NEWS OF 150 YEARS AGO

November-December 1862

From The Missouri Democrat, Wednesday, December 3, 1862.

THE McNEIL EXECUTION IN MISSOURI.

A St. Louis correspondent of the Columbus Crisis writes as follows:

β€œThe man for whom General McNeil shot ten some time ago, and which was noticed in the Crisis, has returned home alive and well, and his wife, before the execution of those men, went to him (General McNeil) and plead with him to wait and see if he had been killed before he executed those men, and the brute spurned her. I can write no more.” ST. LOUIS.”

The story of the correspondent of the Crisis is a lie out of whole cloth. It has already furnished a theme for extravagant and abusive comment from the Cincinnati Enquirer, and will doubtless go the round of the Democratic press of the whole North.

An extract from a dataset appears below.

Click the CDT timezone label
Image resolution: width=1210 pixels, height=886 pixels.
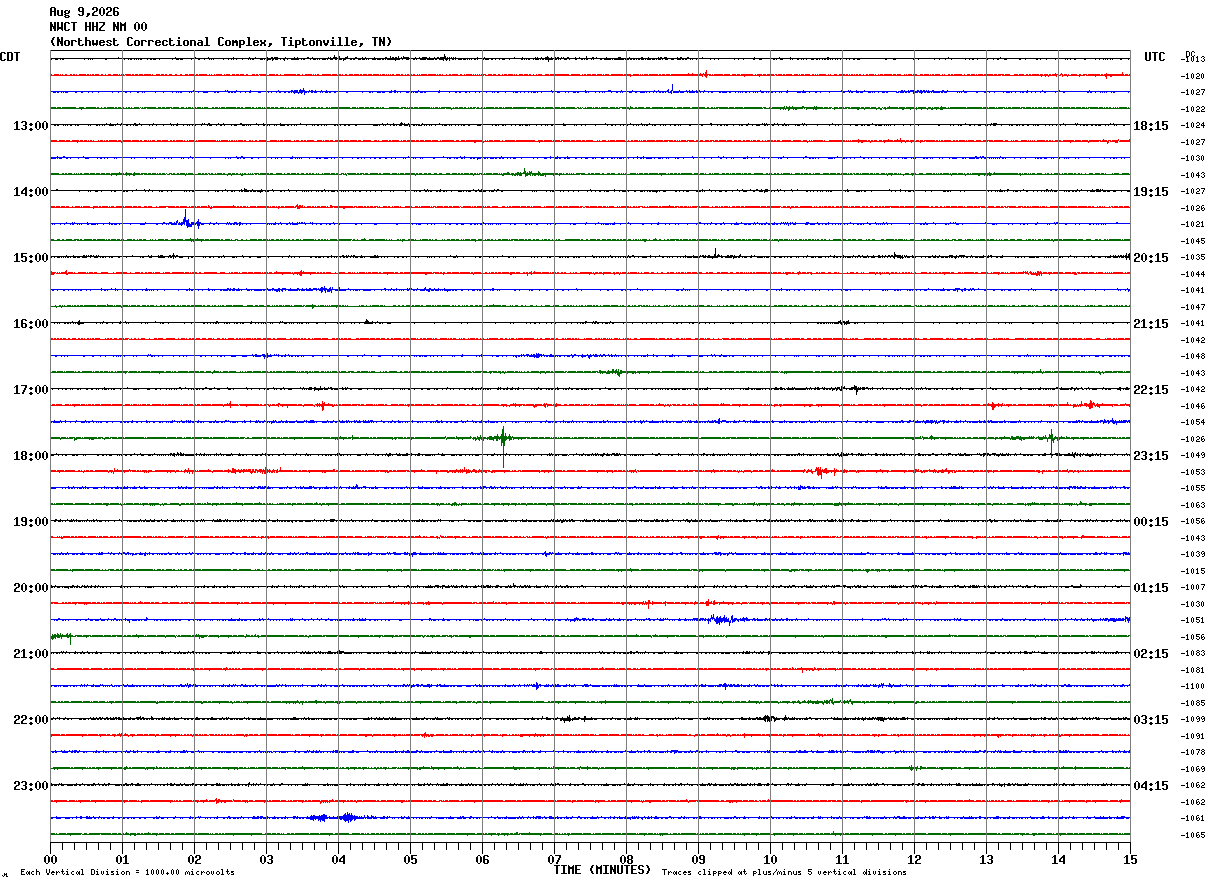tap(10, 57)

There will be no measure to the horror these papers will exhibit at the atrocities of General McNeil. The well authenticated barbarisms of the rebel authorities, however, excite no revulsion in the feelings of these patriotic editors. They have never said a word at the savage cruelties practised upon the innocent Union men of East Tennessee. The horrible shooting of the drowning seamen in the waters of White river, at the storming of Fort St. Charles, by order of the Confederate commander, is passed by without one tithe of condemnation they now visit upon the unavoidable severities of Union officers. There is but one conclusion in view of this state of things, and that is, that the hearts of the majority of Democratic editors of the North are altogether with the South. They are a pack of villainous traitors, exaggerating the rigors of Federal rule, and manufacturing the grossest lies against the Government and its officers, for the purpose of dividing the people of the North in their attachment to the Union.